От этого крика у меня начинает покалывать в затылке. К тому же он газетой потушил свечу.
— Сролик, — умоляю я его и бегу в угол, чтобы зажечь спичку, — какая земля? — Меня пугают его дикие выкрики.
— Земля! — Он сует мне газету в руки и тащит к свече. — Смотри! — тычет он пальцем. — Евреям дают землю! Всем дают землю. Мы будем работать на земле!..
Я не сразу все постигаю. Но уже через минуту и сам ору:
— Земля! Земля!
Сролик говорит, что должен немедленно сообщить об этом своему отцу, и убегает.

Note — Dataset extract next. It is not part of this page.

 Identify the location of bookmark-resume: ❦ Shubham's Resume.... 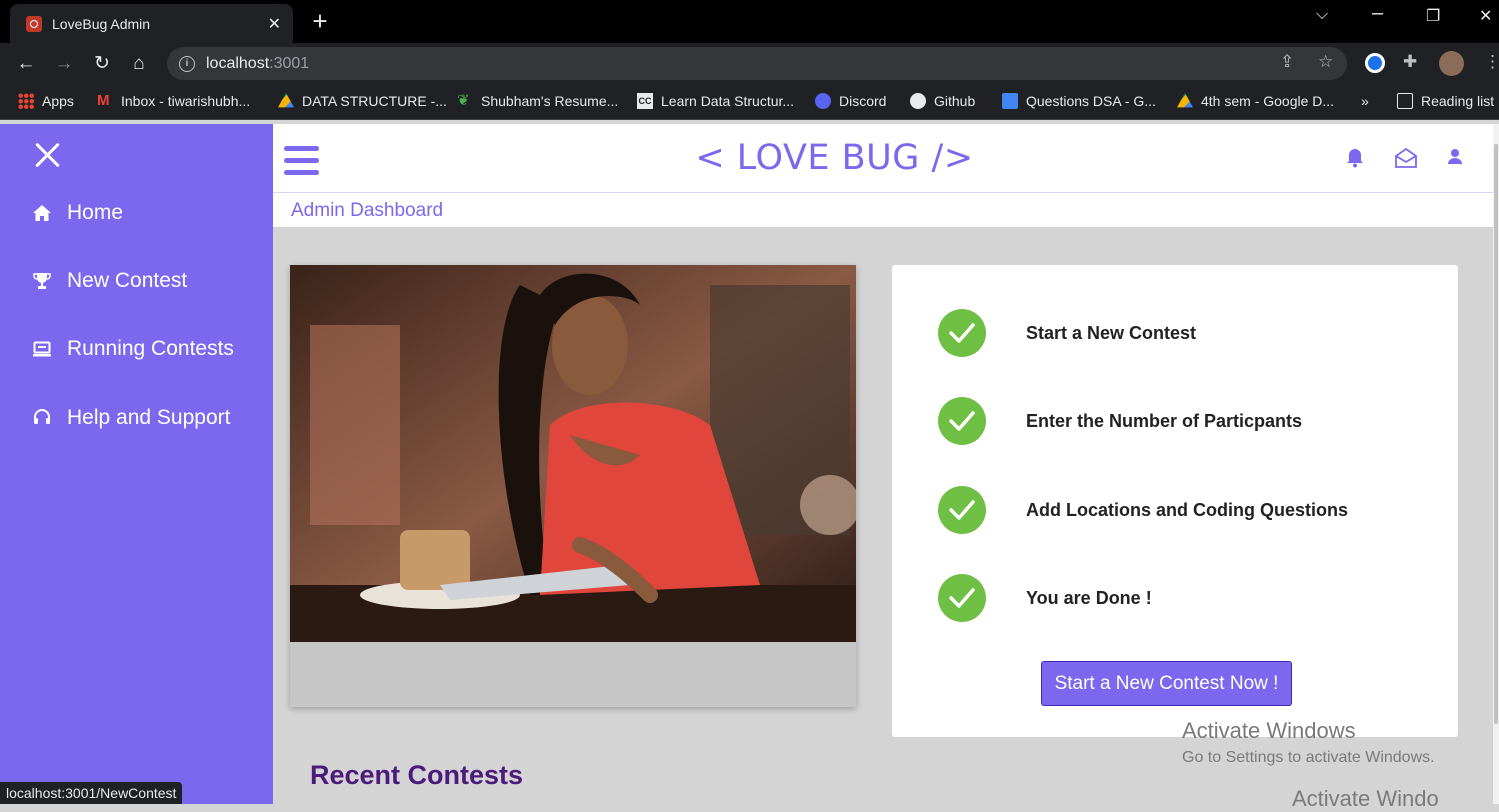
(538, 101).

Спускаюсь с чердака и я. Врываюсь в дом. Там тихо.
— Земля! — кричу я. — Земля!..
— Какая земля? Что с тобой? — в испуге спрашивает отец.
— Все на землю!
— Боже мой, что случилось? — кричит мать.
Однако я не могу долго с ними разговаривать, к тому же они совершенно заспанные. Быстро раздеваюсь и валюсь в постель. Но заснуть не могу. Надо, чтобы отец поехал на землю! Я уже рисую себе, как, встав на рассвете, отправлюсь в поле пахать. А вокруг дома поля, и аисты вьют гнезда на крыше нашего сарая. Это моя мечта. Как Голда и Каминер, я мечтаю о том, чтобы закрылись все грошовые еврейские лавчонки, чтоб сгинула вековечная нищета.